The Mosquito

How The Mosquito Changed Everything

published: 

The cover of The Mosquito by Timothy C. Winegard

For thousands of years, we humans were terrorized by a deadly disease, without effective treatments or a clue what actually caused malaria. Hindu texts from the 6th century BC, Mesopotamian tablets from 2000 BC, and Chinese documents from around 2700 BC all make references to something we are almost certain was malaria. It wasn't until the early Greeks, including Homer (850 BC) and Hippocrates (400 BC) that documents survived well enough about the enlarged spleens and malarial fevers from people living in marshy areas. This observation would help popularize miasma theory and how malaria would eventually receive its name, which literally translates into "bad air" in medieval Italian.

Even with remedies like chinhona bark, a genus of around 23 species of plants "discovered" in the early-1600s in tropical regions of the Andes Mountains, it would take another 200 years for scientists like Charles Louis and Alphonse Laveran in 1880 to discover the parasites causing the malarial fevers, and another 17 years for Ronald Ross in 1897 to finally incriminate the mosquito as the delivery system for malaria. Proving once and for all that, despite all the hollywood movies about snakes on planes, man-eating crocodiles, or shark-nadios, the mosquito is by far our deadliest predator.

Timothy Winegard's book The Mosquito focuses on our collective history as a species and what the mosquito has done to change it, which turns out to be quite a lot. Starting with King Tut (1324 BC) who (probably) died at the hands of a mosquito carrying malaria, to the invisible army of mosquitoes in the Pontine Marshes literally sucking the life out of Rome's enemies as they invaded, and includes modern events like the mind boggling death toll it took to colonize the Americas, and Dr. Seuss' creative advertisement campaigns needed to remind soldiers to protect themselves from mosquitoes in World War II.

A particularly interesting event (for me) covered in the book happened in 1698, when five ships began their journey in Scotland, planning to ride the Trade Winds to the Darién region of Panama. These ships where loaded with trading goods, like wigs, woolen socks and blankets, mother-of-pearl combs, Bibles, twenty-five thousand pairs of leather shoes, and even a printing press. Their goal was to establish a trading post that would help the fiercely independent kingdom of Scotland, struggling from years of famine, to secure a colony on the Isthmus of Panama on the Gulf of Darién.

This plan was insanely popular in the struggling kingdom, attracting all forms of investors from poor farmers to members of the national parliament, who collectively invested approximately 20% of all the money circulating in Scotland at that time with the Company of Scotland who was establishing the trading post in the new world. Mercantilism, the accepted economic theory at the time, meant that instead of simply competing with England or Spain who, thanks to their colonies in the new world, where literally moving boat loads of money, Scotland would need to take market share from these larger empires in order to stay relevant (and independent from England).

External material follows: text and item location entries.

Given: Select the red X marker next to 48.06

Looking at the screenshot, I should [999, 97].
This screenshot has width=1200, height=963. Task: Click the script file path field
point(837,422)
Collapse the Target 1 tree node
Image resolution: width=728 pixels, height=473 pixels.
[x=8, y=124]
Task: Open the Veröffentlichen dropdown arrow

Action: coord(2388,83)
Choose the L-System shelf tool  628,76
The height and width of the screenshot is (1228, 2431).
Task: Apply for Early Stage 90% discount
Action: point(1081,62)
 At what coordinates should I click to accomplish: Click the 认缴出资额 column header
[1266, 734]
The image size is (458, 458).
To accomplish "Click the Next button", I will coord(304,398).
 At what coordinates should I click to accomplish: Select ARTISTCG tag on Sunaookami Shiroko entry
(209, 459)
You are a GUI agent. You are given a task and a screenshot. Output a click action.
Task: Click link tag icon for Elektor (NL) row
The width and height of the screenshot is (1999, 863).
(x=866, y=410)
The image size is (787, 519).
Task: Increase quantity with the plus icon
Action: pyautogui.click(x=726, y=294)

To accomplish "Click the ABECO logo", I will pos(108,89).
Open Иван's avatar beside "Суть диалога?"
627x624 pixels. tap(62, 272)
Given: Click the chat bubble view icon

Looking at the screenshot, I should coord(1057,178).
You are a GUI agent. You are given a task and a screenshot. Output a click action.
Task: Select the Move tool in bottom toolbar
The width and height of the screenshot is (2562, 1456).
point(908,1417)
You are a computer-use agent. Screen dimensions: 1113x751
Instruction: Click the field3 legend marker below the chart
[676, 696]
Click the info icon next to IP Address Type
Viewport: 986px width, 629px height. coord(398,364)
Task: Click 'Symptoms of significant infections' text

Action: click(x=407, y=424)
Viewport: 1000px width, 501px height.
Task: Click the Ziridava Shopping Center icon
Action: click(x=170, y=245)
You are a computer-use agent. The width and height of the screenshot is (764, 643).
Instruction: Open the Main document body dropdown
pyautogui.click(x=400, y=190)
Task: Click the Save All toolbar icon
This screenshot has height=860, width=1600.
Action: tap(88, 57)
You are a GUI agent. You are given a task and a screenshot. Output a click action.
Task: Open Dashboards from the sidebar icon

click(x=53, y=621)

The Scot's plan did not go well...

To quote Winegard, "The words that are repeated to the point of nausea in the diaries, letters, and accounts of the Scottish settlers are mosquitoes, fever, ague, and death". What the 1200 colonists didn't anticipate was the deadly swarms of malaria and yellow fever carrying mosquitoes waiting to feast on the Scottish settlers when they arrived. Having never experienced malaria or yellow fever in the temperate climate of Scotland, the colonists had little resistance and quickly fell sick. After six months, with nearly half of the colonists dead, the survivors still able to move under their own power (six colonists where left on the beach) picked-up and fled.

To make matters worse, 300 additional colonists in a resupply mission and another 1000 colonists in a second expedition left in 1699, before news of the complete failure could reach Scotland. These later expeditions largely met the same fate as the first. Out of the combined 2500 colonists only a few hundred survived the expedition to the New World.

The monumental failure of the Darién scheme left Scotland, its landed aristocracy, mercantile elites, and nobles in overwhelming debt, which was cited as one of the motivations for signing the Acts of Union with England in 1707. The deadly mosquitoes of Darién, one blood-meal at a time, changed world history and forced a reluctant Scotland to forfeit their independence and join England to create Great Britain.

Even today with the advent of pesticides like DDT, modern medicines like antimalarial drugs, and other repellents like insecticide-treated nets, we are still not 100% protected from malaria. In 2018 alone, the WHO found somewhere between 206 to 258 MILLION malaria infections worldwide, with 93% (213 million) of these infections taking place in Africa. Of the 405,000 deaths, a horrifying 67% (272,000) where children under the age of five years old. While these terrifying numbers are still 260 million too big, they show how, even with the advances we've made from Hippocrates' time, our deadliest predator continues to be a 0.002 gram insect.